FDP-Chef und Finanzminister Christian Lindner habe konkrete, umsetzbare und finanzierbare Vorschläge für einen Kurswechsel unterbreitet, sagte Djir-Sarai. Diese Ideen sollten auch die Grundlage für die gemeinsamen Diskussionen am Mittwoch mit SPD und Grünen bilden und dort bewertet werden. Bis dahin solle es keine Schnellschüsse geben, hätten sich Kanzler Olaf Scholz und Lindner versichert.
Scholz rechnet mit Ampel-Regierung bis zur nächsten Wahl
Koalitionsregierungen seien „manchmal etwas herausfordernd“, räumte Scholz am Montag ein. „Ich bin der Kanzler. Es geht darum, dass wir in ernsten Zeiten die Herausforderung bewältigen, vor denen wir stehen“, betonte der SPD-Politiker. Und die Regierung sei „gewählt im Amt und wird ihre Aufgaben erledigen“. Darauf bestehe er. Grundlage für die Arbeit der Regierung sei dabei der Koalitionsvertrag, der von allen Seiten verhandelt worden sei.
Zudem habe die Regierung im Sommer den Haushaltsentwurf für das kommende Jahr auf den Weg gebracht, sagte Scholz weiter. „Jetzt geht es darum, die notwendigen Entscheidungen zu treffen angesichts der wirtschaftlichen Entwicklungen, aber auch der Notwendigkeit, dem Parlament ein paar zusätzliche Vorschläge zu machen für den endgültigen Abschluss des Haushalts für das nächste Jahr.“
Zuvor erklärte Regierungssprecher Steffen Hebestreit, dass die Ampel-Regierung bis zum regulären Wahltermin am 28. September 2025 zusammenhalten wird. „Ich gehe davon aus, dass diese Regierung konstruktiv bis zum regulären Termin der Bundestagswahl im nächsten Jahr zusammenarbeiten wird“, sagte Regierungssprecher Steffen Hebestreit. Er betonte auf Nachfrage, dass dies auch die Meinung des Kanzlers sei.
Die CDU forderte am Montag angesichts der verschärften Regierungskrise erneut ein rasches Ende der Koalition von SPD, FDP und Grünen. „Die Ampel muss jetzt staatspolitische Verantwortung übernehmen, nämlich die Sache zu beenden“, sagte Generalsekretär Carsten Linnemann nach Sitzungen der CDU-Spitzengremien in Berlin. Deutschland brauche einen Neustart, der nur über eine neue Regierung gehe. Daher müsse es so schnell wie möglich zu einer Neuwahl kommen.
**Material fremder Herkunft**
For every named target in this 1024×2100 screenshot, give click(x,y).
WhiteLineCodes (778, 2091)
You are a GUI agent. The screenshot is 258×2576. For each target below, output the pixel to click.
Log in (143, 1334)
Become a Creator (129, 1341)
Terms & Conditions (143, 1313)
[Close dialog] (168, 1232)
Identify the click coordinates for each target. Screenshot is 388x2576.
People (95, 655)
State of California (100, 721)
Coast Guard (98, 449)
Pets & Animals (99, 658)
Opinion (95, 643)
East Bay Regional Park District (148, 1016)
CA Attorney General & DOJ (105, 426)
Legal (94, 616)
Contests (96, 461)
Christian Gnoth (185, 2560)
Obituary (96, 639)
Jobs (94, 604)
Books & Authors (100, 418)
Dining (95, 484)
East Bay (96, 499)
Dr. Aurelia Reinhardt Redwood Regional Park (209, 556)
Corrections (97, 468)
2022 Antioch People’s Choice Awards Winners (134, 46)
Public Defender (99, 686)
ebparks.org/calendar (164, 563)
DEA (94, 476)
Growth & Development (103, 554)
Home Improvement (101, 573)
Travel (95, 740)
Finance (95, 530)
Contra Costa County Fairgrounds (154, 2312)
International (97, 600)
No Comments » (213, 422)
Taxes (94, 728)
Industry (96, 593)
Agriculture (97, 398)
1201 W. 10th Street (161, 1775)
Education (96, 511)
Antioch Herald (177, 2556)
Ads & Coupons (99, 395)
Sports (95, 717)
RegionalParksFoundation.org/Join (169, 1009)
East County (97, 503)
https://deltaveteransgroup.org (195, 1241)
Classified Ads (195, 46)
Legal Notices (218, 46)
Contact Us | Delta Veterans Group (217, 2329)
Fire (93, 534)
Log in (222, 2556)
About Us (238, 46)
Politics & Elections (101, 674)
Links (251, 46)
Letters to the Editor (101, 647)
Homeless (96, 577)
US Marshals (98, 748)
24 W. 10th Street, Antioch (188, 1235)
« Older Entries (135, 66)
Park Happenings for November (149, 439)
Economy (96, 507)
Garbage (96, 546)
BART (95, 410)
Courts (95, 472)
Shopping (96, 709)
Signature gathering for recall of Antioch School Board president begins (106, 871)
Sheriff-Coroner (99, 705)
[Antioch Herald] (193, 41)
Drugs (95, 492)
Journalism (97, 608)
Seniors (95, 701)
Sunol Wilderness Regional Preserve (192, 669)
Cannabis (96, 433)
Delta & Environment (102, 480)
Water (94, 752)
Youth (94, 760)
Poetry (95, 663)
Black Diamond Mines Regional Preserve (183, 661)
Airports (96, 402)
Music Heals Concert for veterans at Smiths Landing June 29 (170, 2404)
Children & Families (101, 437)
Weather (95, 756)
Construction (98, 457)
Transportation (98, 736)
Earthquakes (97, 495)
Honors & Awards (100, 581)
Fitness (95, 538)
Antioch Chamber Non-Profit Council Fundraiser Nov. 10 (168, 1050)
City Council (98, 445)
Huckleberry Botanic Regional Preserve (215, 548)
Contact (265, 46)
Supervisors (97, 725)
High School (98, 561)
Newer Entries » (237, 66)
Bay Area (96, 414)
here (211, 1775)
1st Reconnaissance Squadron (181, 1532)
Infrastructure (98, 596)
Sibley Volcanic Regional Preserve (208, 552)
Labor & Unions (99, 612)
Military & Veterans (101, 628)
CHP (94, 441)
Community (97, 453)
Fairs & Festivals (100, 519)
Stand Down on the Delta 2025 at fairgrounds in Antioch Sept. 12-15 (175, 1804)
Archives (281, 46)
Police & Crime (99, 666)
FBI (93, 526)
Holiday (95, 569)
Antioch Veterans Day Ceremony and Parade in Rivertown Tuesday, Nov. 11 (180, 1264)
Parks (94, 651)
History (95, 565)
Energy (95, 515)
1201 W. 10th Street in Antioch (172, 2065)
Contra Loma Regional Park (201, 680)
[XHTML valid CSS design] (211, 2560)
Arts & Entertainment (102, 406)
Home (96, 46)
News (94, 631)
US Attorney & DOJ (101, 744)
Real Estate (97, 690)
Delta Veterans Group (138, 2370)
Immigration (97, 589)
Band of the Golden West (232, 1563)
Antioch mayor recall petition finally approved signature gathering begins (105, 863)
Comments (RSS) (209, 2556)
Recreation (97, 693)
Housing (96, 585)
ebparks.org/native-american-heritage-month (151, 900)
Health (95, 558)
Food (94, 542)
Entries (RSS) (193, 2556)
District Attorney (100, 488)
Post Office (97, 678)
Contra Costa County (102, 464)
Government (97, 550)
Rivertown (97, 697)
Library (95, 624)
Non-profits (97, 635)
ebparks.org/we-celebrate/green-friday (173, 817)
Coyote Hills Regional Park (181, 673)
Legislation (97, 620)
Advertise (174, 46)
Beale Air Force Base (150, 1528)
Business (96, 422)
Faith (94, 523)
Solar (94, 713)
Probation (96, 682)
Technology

Nach Aussage von SPD-Chefin Saskia Esken ist die SPD auch für den Fall eines Koalitionsbruchs aufgestellt. „Wir sind als SPD bereit, mit der Situation, so wie sie sich entwickelt, auch umzugehen, und wir sind darauf auch gut vorbeireitet“, sagte Esken in Berlin auf die Frage, ob die SPD auch zum Anführen einer Minderheitsregierung bereit wäre. „Unsere Bereitschaft, Verantwortung zu übernehmen für dieses Land und die Regierung auch weiterzuführen, so wie sie jetzt aufgestellt ist, ist groß“, erklärte Esken.
„Ich bin der Kanzler. Es geht darum, dass wir in ernsten Zeiten die Herausforderung bewältigen, vor denen wir stehen.“
Olaf Scholz, Bundeskanzler
Grüne sprechen sich für Ampel-Fortsetzung aus
Die Grünen wollen weiter mit der SPD und der FDP in einer Koalition regieren. Die Frage nach einem möglichen Koalitionsbruch stelle sich nicht, sagte Grünen-Chef Omid Nouripour am Montag nach einer Präsidiumssitzung seiner Partei in Berlin. „Wir wollen den Bruch nicht. Wir gehen auch davon aus, dass andere vertragstreu sind und wir die Arbeit, die wir hier miteinander machen, zu Ende bringen“, sagte er in Berlin. Dies sei „ein Gebot des Anstands“.
Bundesaußenministerin Annalena Baerbock hat den eskalierenden Streit in der Ampel-Koalition kritisiert. Alle Beteiligten sollten sich wegen der internationalen Entwicklungen und Herausforderungen auf ihre Aufgaben konzentrieren, sagte sie am Montag bei einer Pressekonferenz in Kiew.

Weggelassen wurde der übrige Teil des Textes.